╔══

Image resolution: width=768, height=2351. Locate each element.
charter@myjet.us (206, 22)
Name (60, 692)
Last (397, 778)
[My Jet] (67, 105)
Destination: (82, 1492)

╚══
╔══

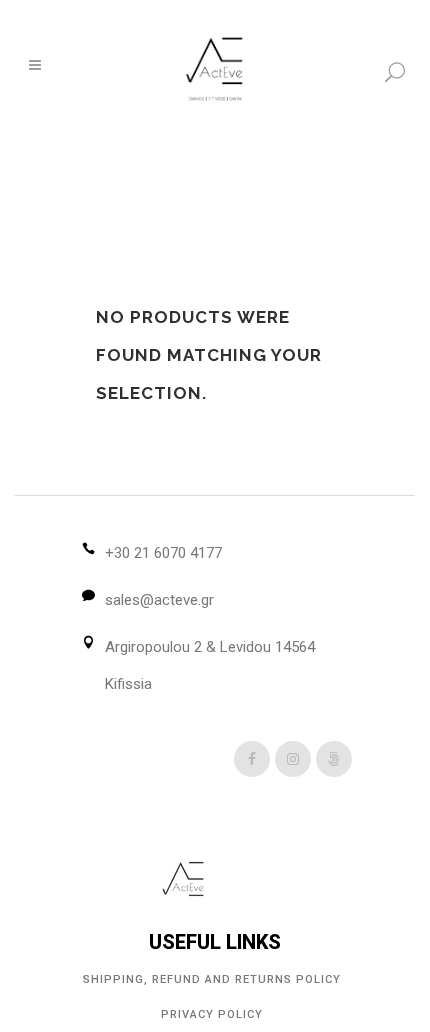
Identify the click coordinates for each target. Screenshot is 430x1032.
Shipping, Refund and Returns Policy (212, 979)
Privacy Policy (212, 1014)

╚══

- **TASK DIRECTIONS**
Using the entries above, return exactly the lines from the line with "Shipping, Refund and" to the line with "Privacy Policy (212, 1014)", counting both of those lines.

- **RESULT FOR THIS EXERCISE**
Shipping, Refund and Returns Policy (212, 979)
Privacy Policy (212, 1014)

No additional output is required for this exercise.